Naming and identity
- Names shape the way others think of us, the way we view ourselves, and the way we act.
- People with non-normative names suffered psychological and emotional disturbance.
- What makes a name unusual changes over time.
- Some regard unique names as distinctive.
Affiliation - Language can build and demonstrate solidarity with others, known as affiliation.
- Convergence is the process of adapting one's speech style to match that of others with whom the communicator wants to identify.
- Divergence is speaking in a way that emphasizes differences.
Power and politeness - A number of patterns communicate more or less power.
- Powerless speech: tentative, indirect, hedges, hesitations
- Powerful language: direct, forceful, declarations, assertions
- Politeness: saves face for both sender and receiver
Sexism and racism
- Sexist language uses words, phrases, and expressions that unnecessarily differentiate between female and male.
- Racist language reflects a worldview that classifies members of one racial group as superior and others as inferior.
Precision and vagueness
- Ambiguous language consists of words and phrases that have more than one commonly accepted definition.

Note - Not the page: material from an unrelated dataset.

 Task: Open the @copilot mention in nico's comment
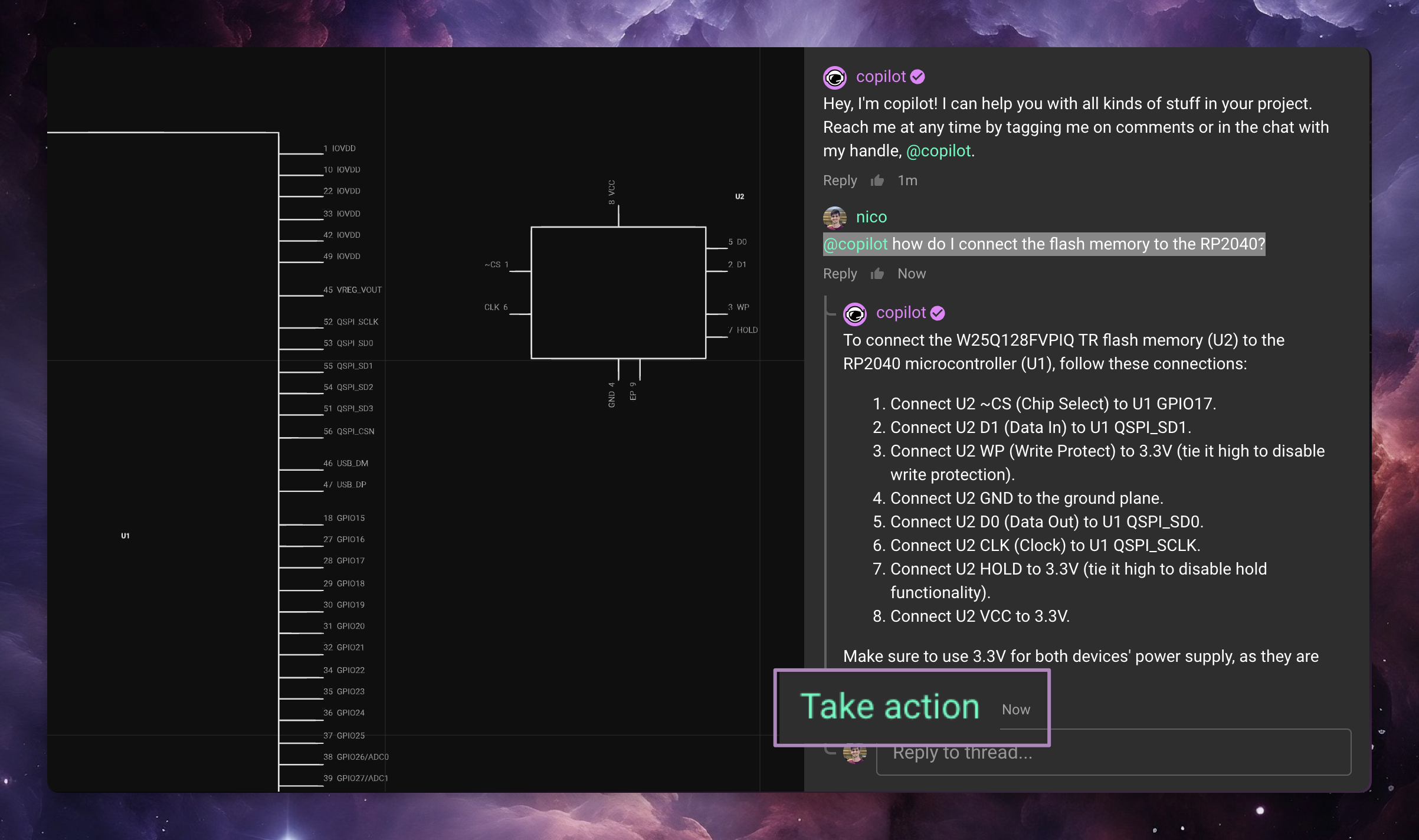click(856, 243)
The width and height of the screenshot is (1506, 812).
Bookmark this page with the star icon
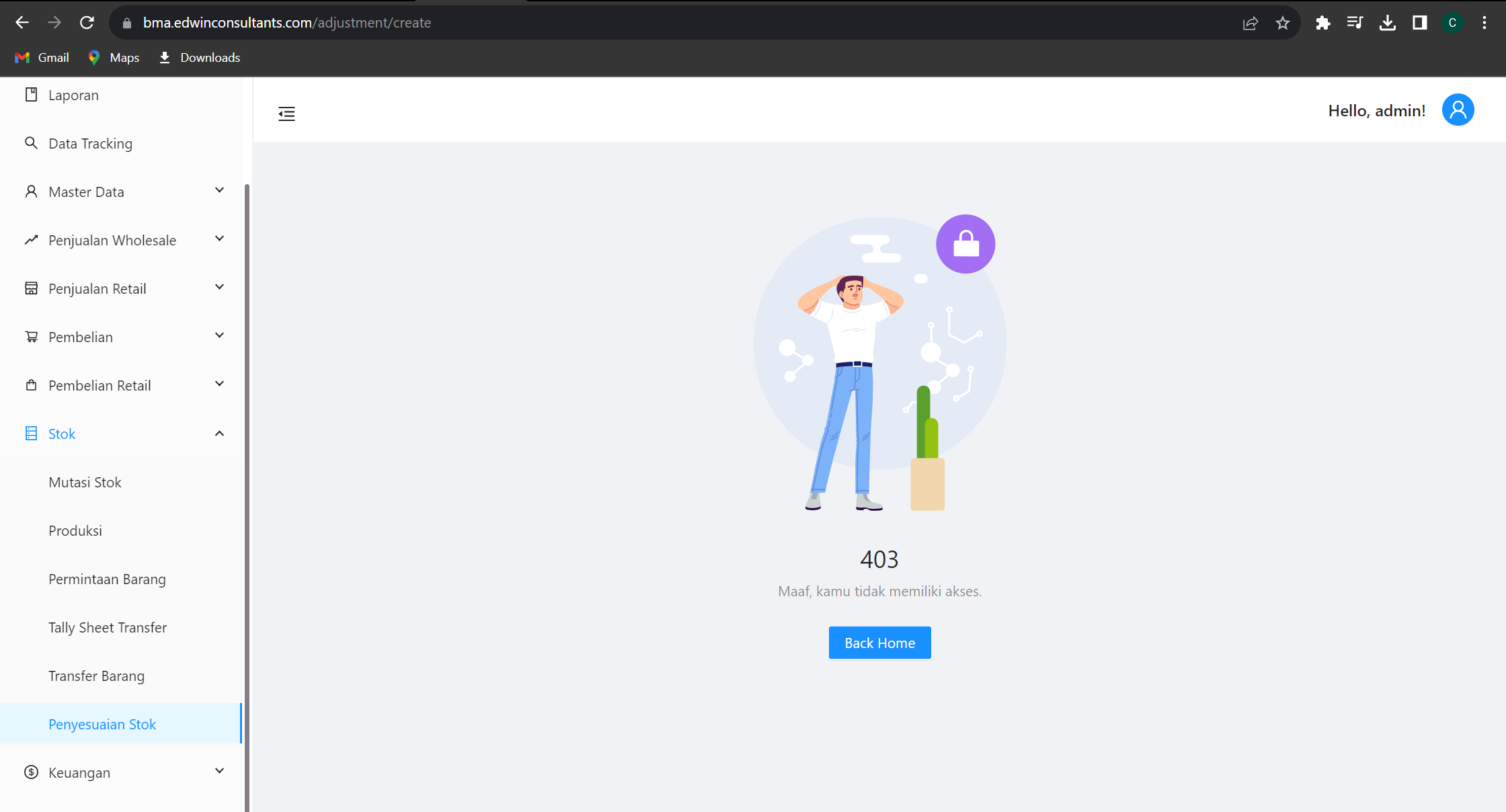pos(1283,23)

- Abstractions are convenient ways of generalizing about similarities between several objects, people, ideas, or events and can be thought of as being on an abstraction ladder.
- Euphemisms are innocuous terms substituted for a blunt ones and are typically used to soften the impact of information that might be unpleasant.

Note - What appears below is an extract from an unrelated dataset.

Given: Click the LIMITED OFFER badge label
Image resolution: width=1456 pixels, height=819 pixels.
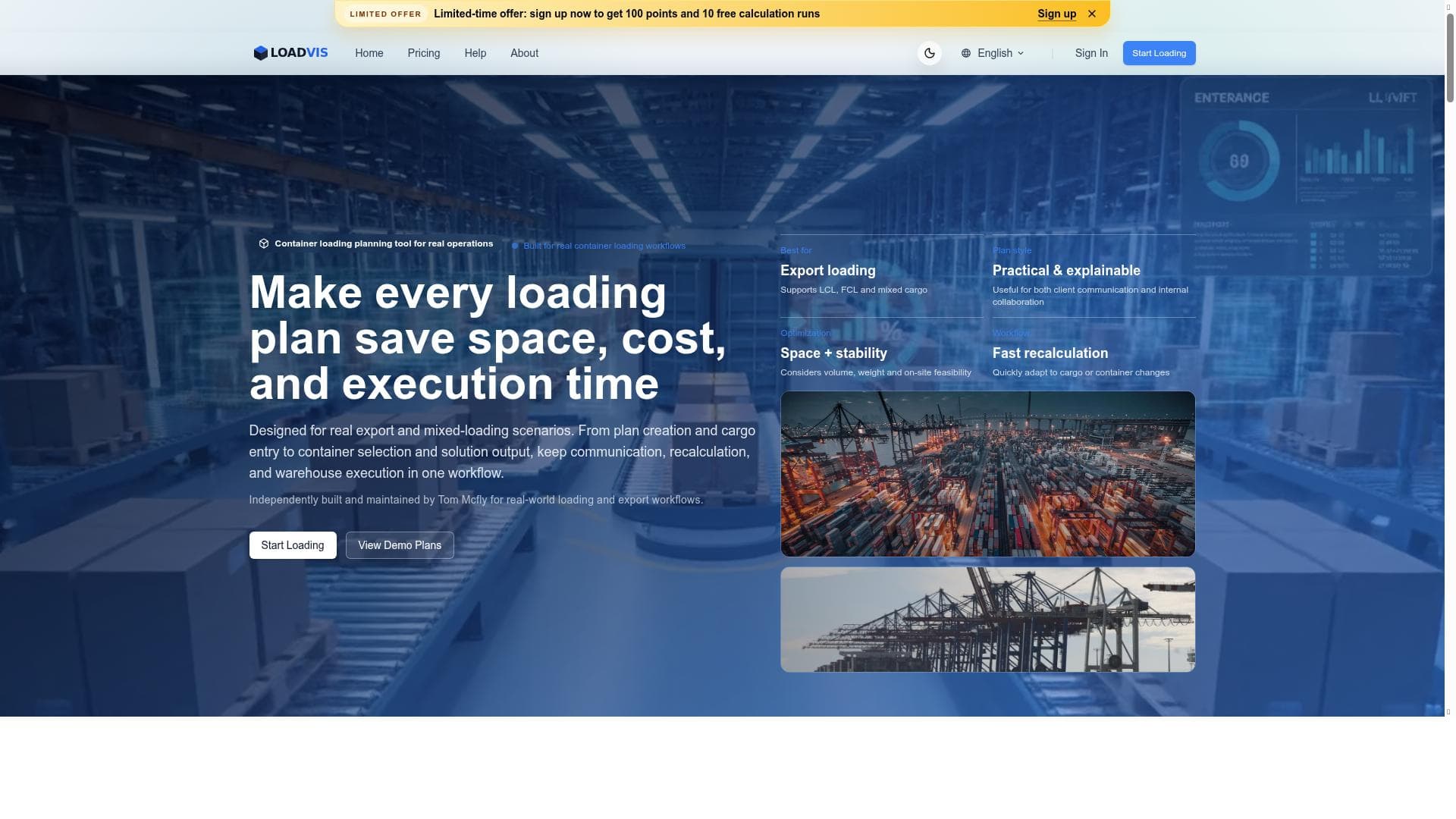Looking at the screenshot, I should (385, 14).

- Relative language gains meaning by comparison and is problematic because the relative word is not linked to a more measurable term.
- Static evaluation is a description or evaluation that contains the word "is," which makes the mistaken assumption that people or things are consistent and unchanging.
The language of responsibility - Language reflects the speaker's willingness to take responsibility for his or her beliefs, feelings, and actions.
- "It" statements replace the personal pronouns "I" and “me” with "it’s," which avoids responsibility for ownership of a message.
- A "but" statement has the effect of canceling the thought that precedes it.
- "I" language is a way of accepting responsibility. Assertiveness clearly expressing thoughts, feelings, and wants. "You" language expresses judgment of another person, and "We" language implies joint concern and responsibility for both the speaker and receiver.
- Evaluative/Emotive language seems to describe something but in reality announces the speaker's attitude toward it.